It's nothing new to rant about how the secular holiday of "Christmas" always ruins the observance of Advent. I even know a priest who says, provocatively, "I don't celebrate Christmas. I celebrate the Nativity of the Lord."
But even among us who claim to observe Advent faithfully, fighting the influence of the empty promises of advertising and the importunity of Christmas lights and giant inflatable Santa Clauses, I think even we often fail.
This is because, as I hear over and over, Advent is "the time to prepare for Christmas." Well, yes and no. It's very clear from the readings and prayers for the first week of Advent that we aren't about preparing for the Nativity just yet. We're about looking forward to the return of the Lord in glory. But since, in a lot of ways, we have ceased to desire or believe in the return of the Lord, this doesn't mean much.

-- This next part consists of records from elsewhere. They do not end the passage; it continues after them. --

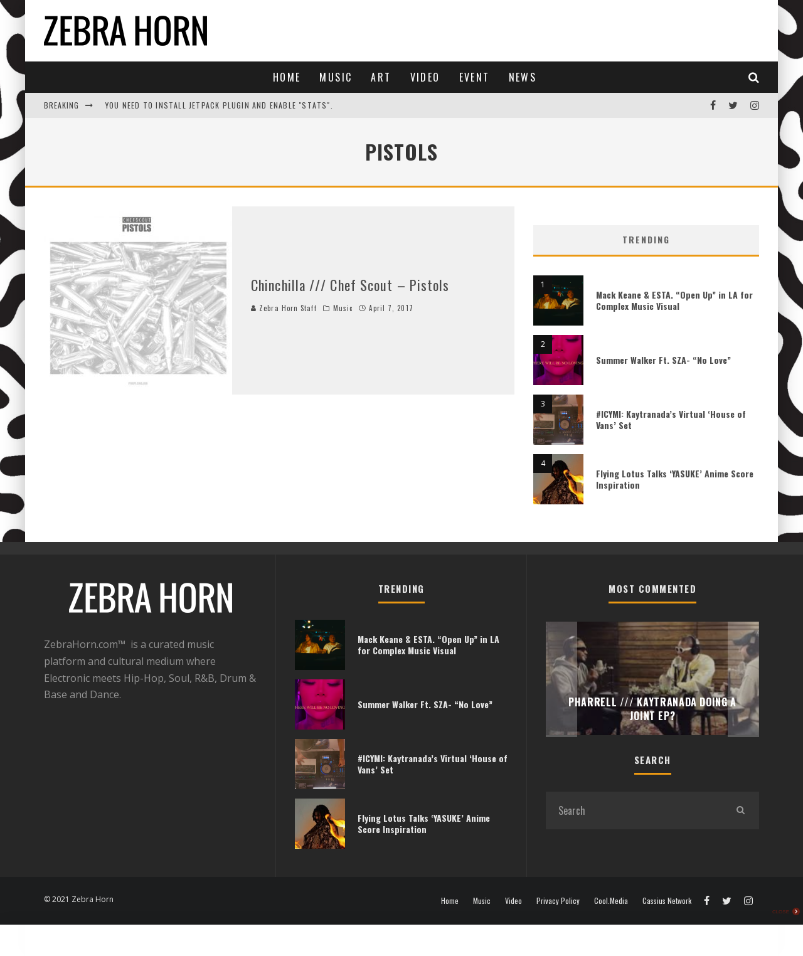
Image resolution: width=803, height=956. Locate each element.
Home (287, 77)
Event (474, 77)
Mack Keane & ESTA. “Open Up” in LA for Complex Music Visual (674, 300)
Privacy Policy (558, 901)
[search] (740, 810)
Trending (646, 239)
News (523, 77)
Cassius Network (666, 901)
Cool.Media (611, 901)
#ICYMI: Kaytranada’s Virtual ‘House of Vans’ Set (671, 419)
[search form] (633, 810)
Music (335, 77)
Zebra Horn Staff (284, 308)
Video (425, 77)
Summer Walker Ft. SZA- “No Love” (663, 359)
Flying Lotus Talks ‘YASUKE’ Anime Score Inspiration (674, 479)
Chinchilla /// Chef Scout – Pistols (350, 285)
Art (381, 77)
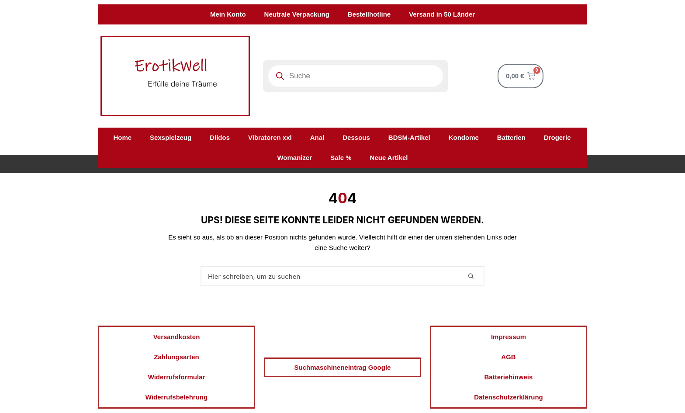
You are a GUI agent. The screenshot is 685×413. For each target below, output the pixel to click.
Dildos (220, 137)
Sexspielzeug (170, 137)
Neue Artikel (389, 157)
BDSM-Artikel (409, 137)
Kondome (464, 137)
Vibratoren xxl (270, 137)
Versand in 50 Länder (442, 14)
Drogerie (557, 137)
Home (122, 137)
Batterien (511, 137)
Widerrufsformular (176, 377)
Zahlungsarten (176, 357)
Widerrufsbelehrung (176, 397)
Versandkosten (176, 336)
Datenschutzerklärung (508, 397)
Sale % (340, 157)
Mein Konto (228, 14)
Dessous (356, 137)
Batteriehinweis (508, 377)
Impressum (508, 336)
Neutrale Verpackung (296, 14)
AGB (508, 357)
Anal (317, 137)
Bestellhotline (369, 14)
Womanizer (294, 157)
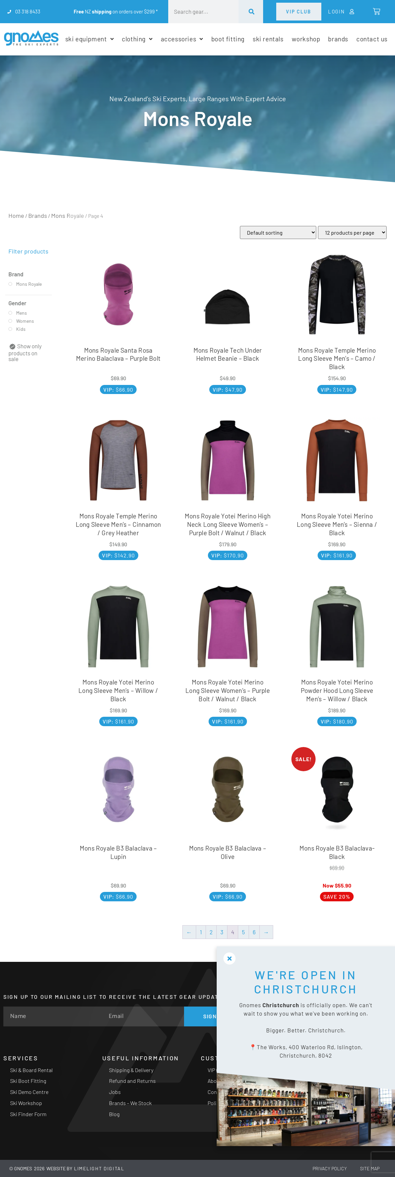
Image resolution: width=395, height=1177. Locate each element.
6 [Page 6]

Even when we get to the second Sunday of Advent, we are aware of the judgment announced by John the Baptist. Indeed, the Incarnation we celebrate at the Nativity is a judgment; it marks the beginning of the judgment we bring upon ourselves by accepting the Gospel or not. But it's also about the final judgment.
Yes, the season of Advent is about preparing for Christmas, but this only becomes a specific and discrete spiritual theme along the way. In the end we really just trying to remind ourselves of a God who is adventitious by nature, appearing as the Other in the life of Abraham, in his Nativity, as our Bread, and as the glorious Lord of all at the end of time.